Date: June 17th, 2004
Cate: Geekism

PHP, XML, and Character Encodings: a tale of sadness, rage, and (data-)loss

Update: This code has been finalized and debugged, and is now shipped as part of MagpieRSS 0.7! Sadness and rage no more!

So I have this little program, called Feed on Feeds. It’s an RSS and Atom aggregator. For a long time I’ve known that it doesn’t quite handle international characters that well, so I set out to fix it. I knew that somewhere between input feed and output HTML page, characters were getting messed up. I adopted a policy of “UTF-8 Everywhere”: since FoF has to deal with feeds in lots of different charsets, but display them all on one page, I’d translate everything into UTF-8. I UTF-ized everything in the display code, and made sure that the DB wasn’t mucking with the characters, finally closing in on the place where it seemed characters were being munged: the XML parser itself, called by MagpieRSS, the RSS and Atom parser used by FoF.

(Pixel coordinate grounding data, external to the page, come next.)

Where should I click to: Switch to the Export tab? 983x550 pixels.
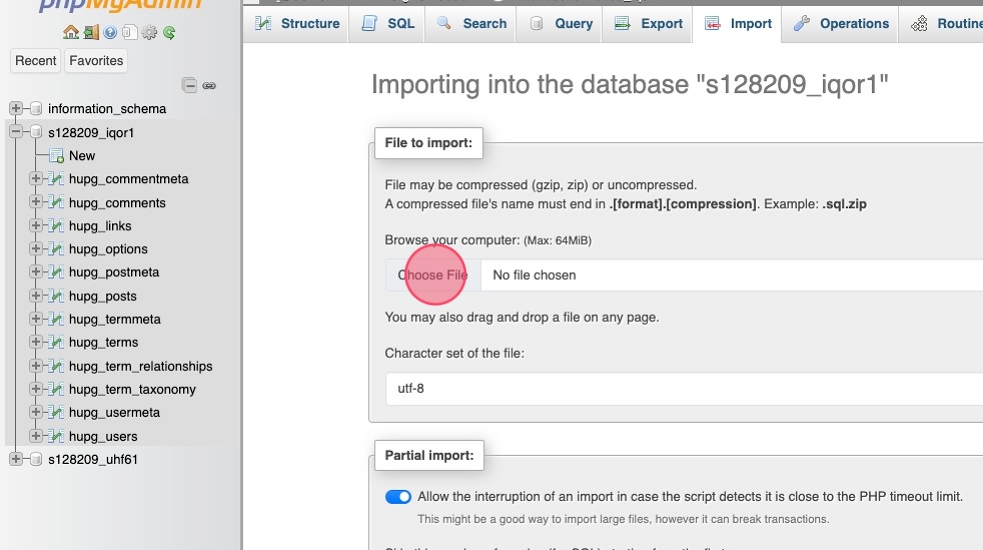(648, 23)
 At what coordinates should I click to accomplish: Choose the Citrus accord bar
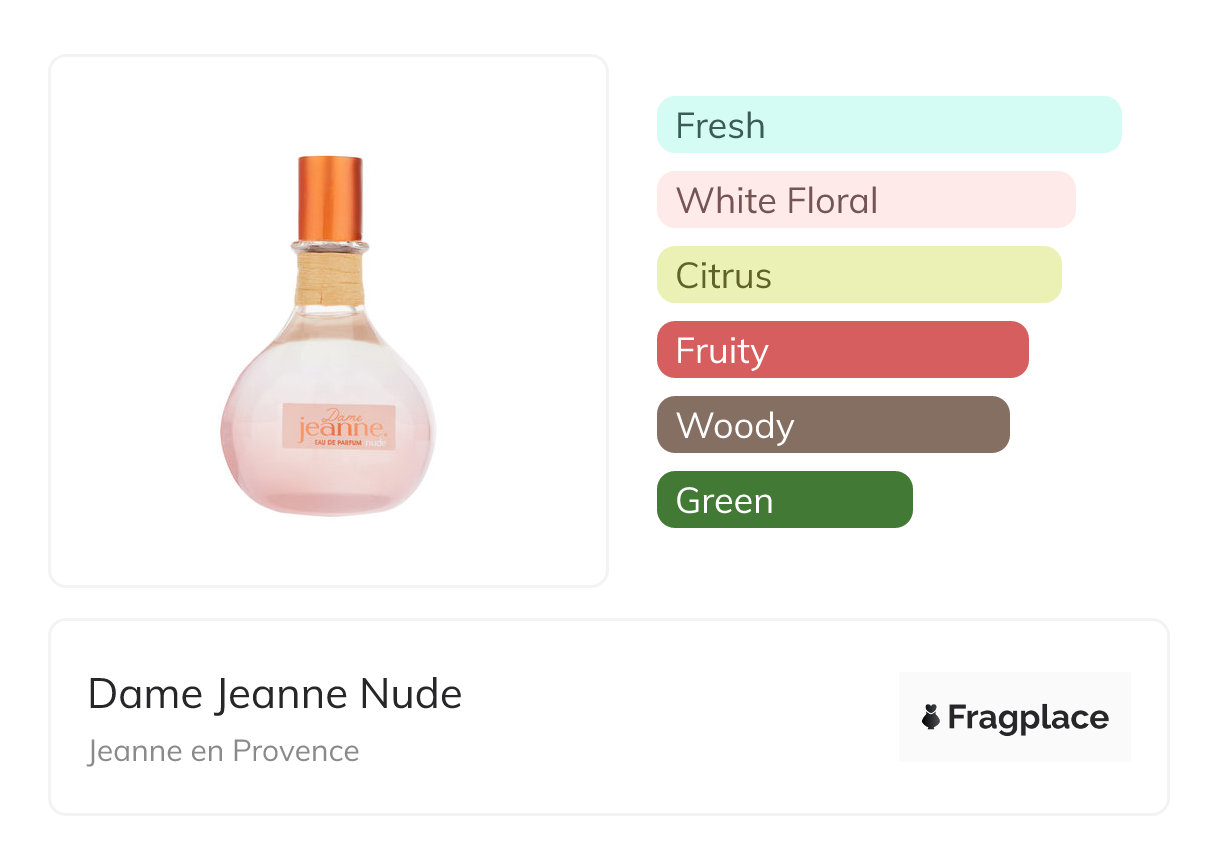coord(858,275)

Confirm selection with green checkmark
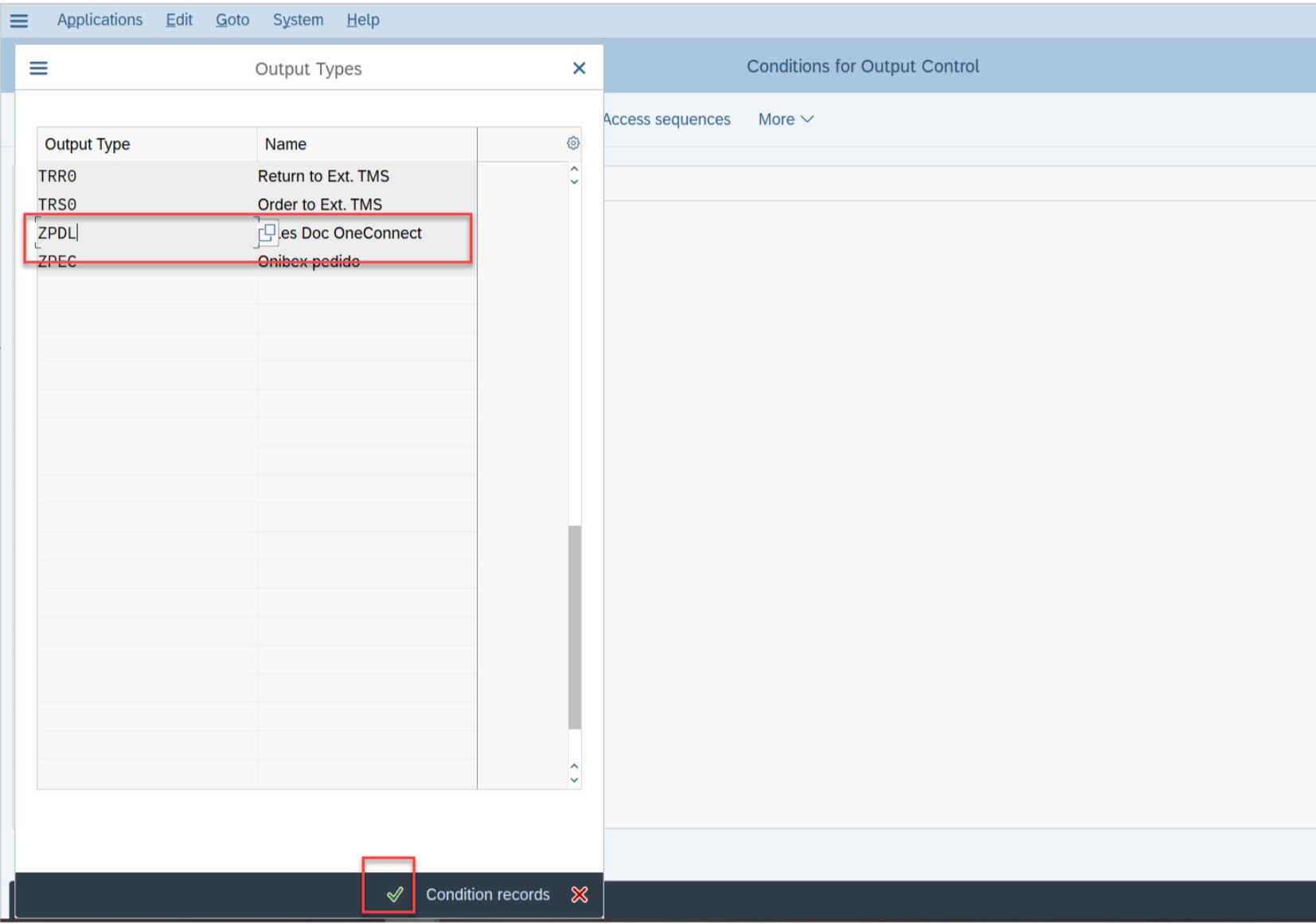[394, 895]
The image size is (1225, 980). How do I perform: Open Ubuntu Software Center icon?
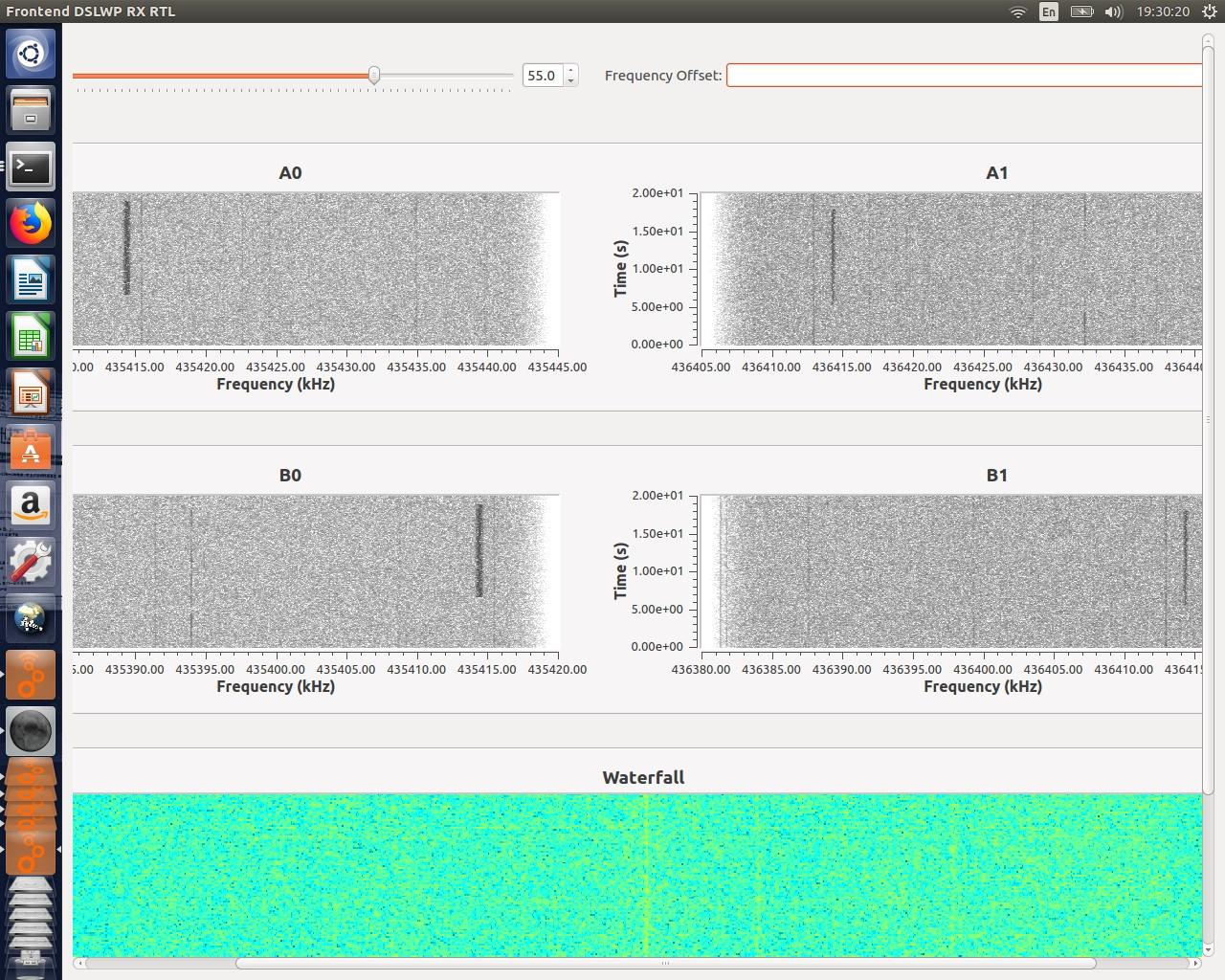tap(31, 451)

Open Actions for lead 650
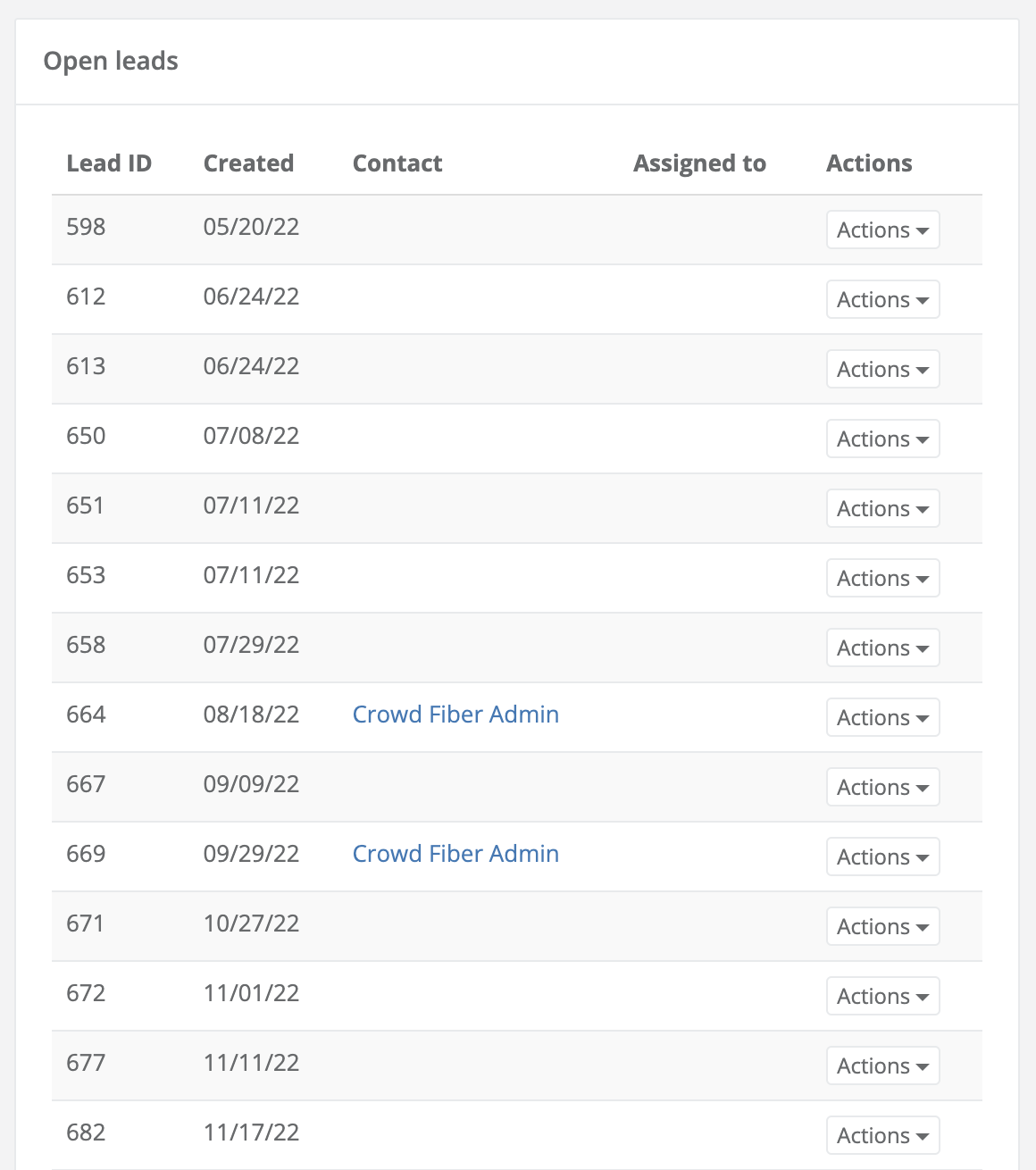[x=882, y=439]
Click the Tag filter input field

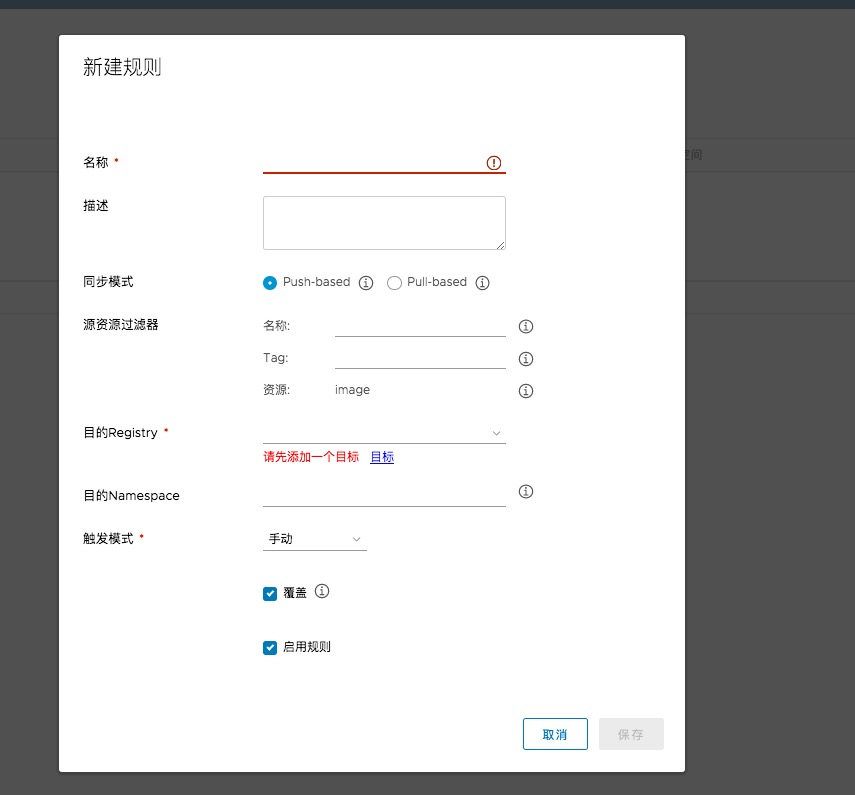point(420,358)
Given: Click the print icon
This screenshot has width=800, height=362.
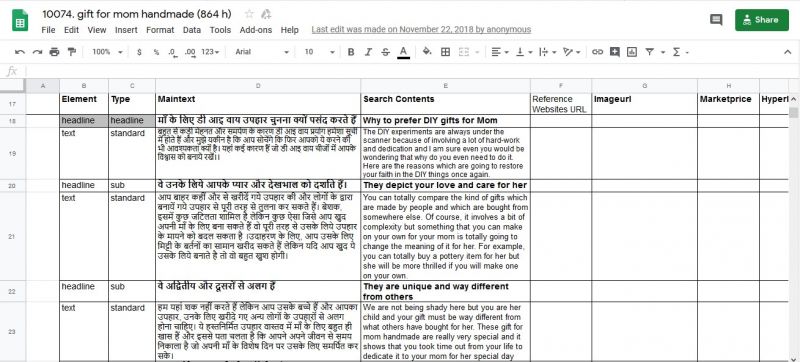Looking at the screenshot, I should (55, 52).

Here’s how Magpie was creating the XML parser:

$parser = xml_parser_create();

Nice! Simple! But it munges characters, especially numeric entities. After reading some PHP docs, I found that there are two things you can set in PHP’s XML parser: the source encoding, and the target encoding. You can set the target encoding this way:

$parser = xml_parser_create();
xml_parser_set_option($parser, XML_OPTION_TARGET_ENCODING, "UTF-8");

This means: “Whatever charset the XML is in, I want you to translate it into UTF-8. And if you happen to find any numeric entities in there, resolve them into UTF-8 characters, too.”

So I tried that. But it still wasn’t working. Some feeds were translated into UTF-8 properly, but others weren’t. Feeds already in UTF-8 were re-encoded, resulting in gibberish. Reading some more documentation and bug reports, I found that if you don’t set the source encoding, PHP assumes your XML is in ISO-8859-1! I was amazed that PHP’s XML parser didn’t examine the XML prolog to determine the encoding, and further shocked that they chose such an insane default. But anyway. You can set both source and target encodings this way:

$parser = xml_parser_create("EBCIDIC");
xml_parser_set_option($parser, XML_OPTION_TARGET_ENCODING, "UTF-8");

This means, “I’m about to give you some XML, in EBCIDIC. I want you to translate all those characters into UTF-8 while you’re parsing it. Don’t forget to turn any numeric entities you find into UTF-8, too.”

That works… but presents a problem. How do you know the charset the XML is in? The only answer I could come up with: scan the XML myself, and find the encoding!

$rx = '/<?xml.*encoding=['"](.*?)['"].*?>/m';

if (preg_match($rx, $xml, $m)) {
  $encoding = strtoupper($m[1]);
} else {
  $encoding = "UTF-8";

That regex finds the charset declaration in the XML prolog itself, and if found, saves it in the variable $encoding. If it wasn’t found, it assumes the XML is in UTF-8 already, which is the default for XML.

So the full code is now:

$rx = '/<?xml.*encoding=['"](.*?)['"].*?>/m';

if (preg_match($rx, $xml, $m)) {
  $encoding = strtoupper($m[1]);
} else {
  $encoding = "UTF-8";

$parser = xml_parser_create($encoding);
xml_parser_set_option($parser, XML_OPTION_TARGET_ENCODING, "UTF-8");

That, finally, worked. All my feeds were reliably translated into UTF-8. But that was just by coincidence. All the feeds I subscribe to were already in UTF-8 or ISO-8859-1. After making this release, people complained that feeds in ISO-8859-15 and BIG-5 weren’t working. Consulting the PHP docs again, and double checking in the source code because it was just so surprising I found that PHP 4.x only supports UTF-8, ISO-8859-1, and US-ASCII. So anybody out there who wants to subscribe to a feed in ISO-8859-anything-but-1 or BIG5 of SHIFT-JIS is still screwed.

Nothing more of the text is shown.